• WORK TO BE COMPLETED
From the first line to the last, write out the records exactly, leaving the pictures behind.

>>>>

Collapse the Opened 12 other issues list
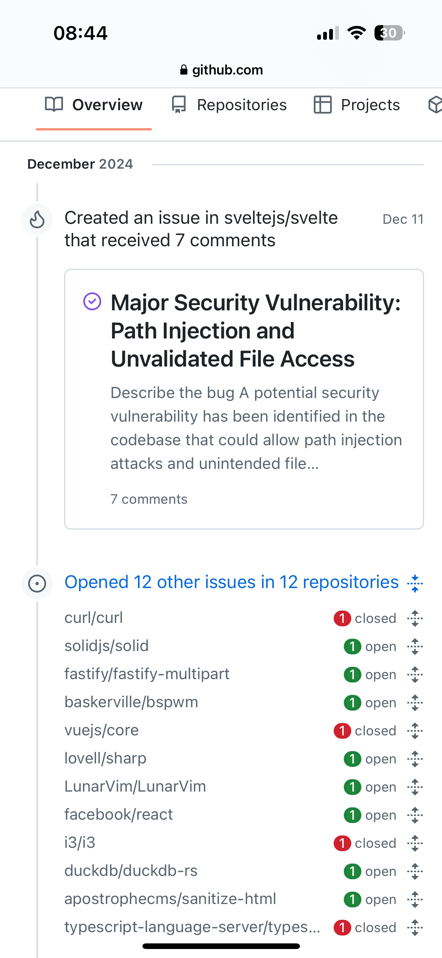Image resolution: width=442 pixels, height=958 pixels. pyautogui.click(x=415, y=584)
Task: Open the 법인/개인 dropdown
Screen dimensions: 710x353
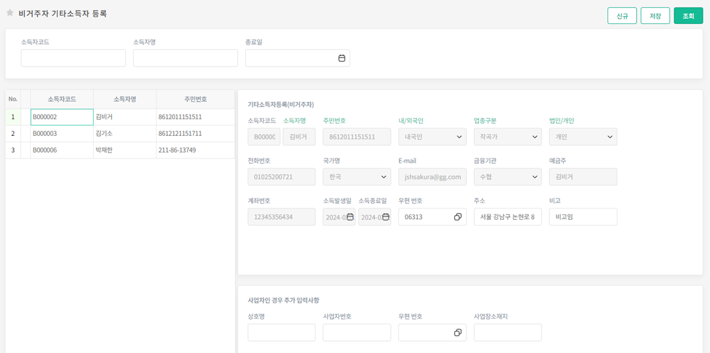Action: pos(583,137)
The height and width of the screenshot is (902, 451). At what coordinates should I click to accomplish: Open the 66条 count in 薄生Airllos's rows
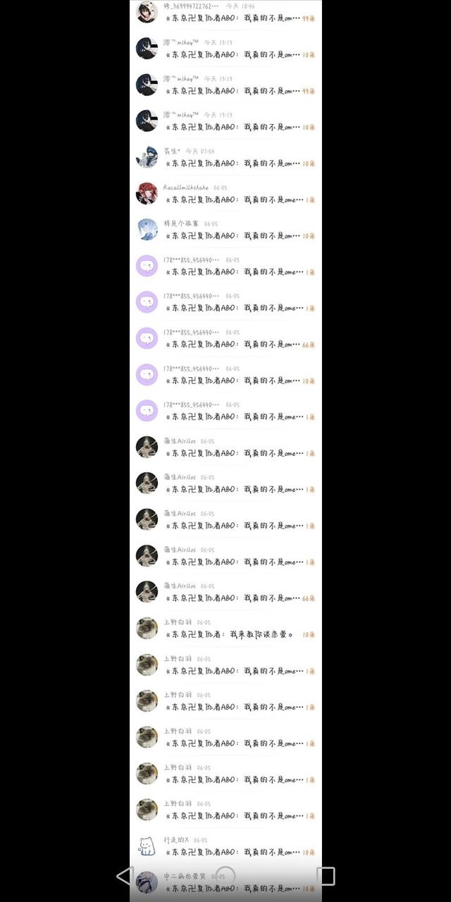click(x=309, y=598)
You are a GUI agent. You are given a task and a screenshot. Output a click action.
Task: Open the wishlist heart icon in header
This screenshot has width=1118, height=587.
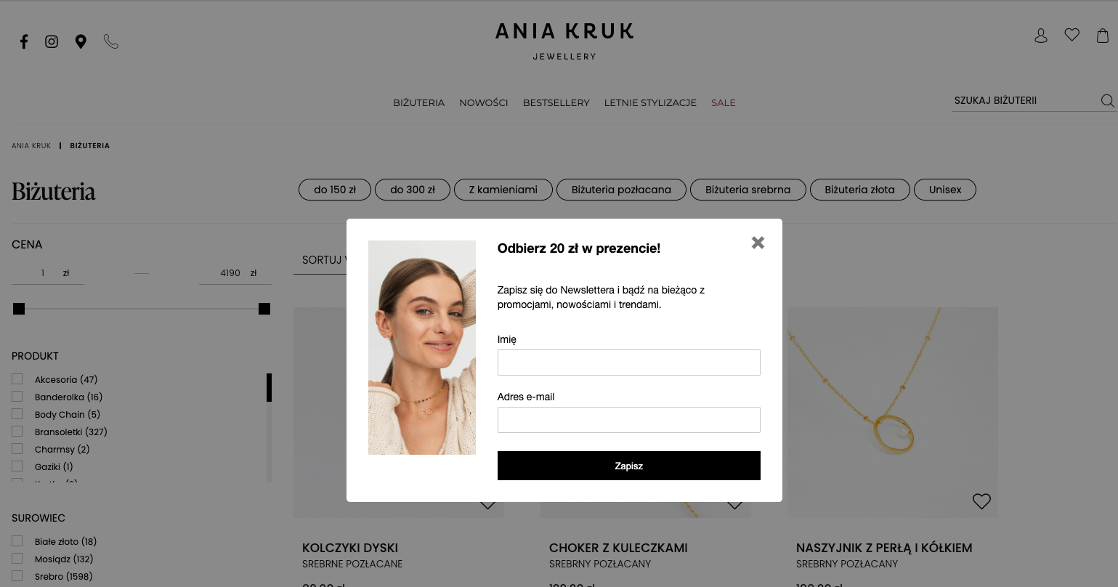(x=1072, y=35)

<<<<

• THE COMPLETED TASK
Collapse the Opened 12 other issues list
Image resolution: width=442 pixels, height=958 pixels. pyautogui.click(x=415, y=584)
Task: Open the 법인/개인 dropdown
Screen dimensions: 710x353
Action: pos(583,137)
The height and width of the screenshot is (902, 451). At what coordinates should I click to accomplish: Open the 66条 count in 薄生Airllos's rows
click(x=309, y=598)
You are a GUI agent. You are given a task and a screenshot. Output a click action.
Task: Open the wishlist heart icon in header
This screenshot has width=1118, height=587.
(x=1072, y=35)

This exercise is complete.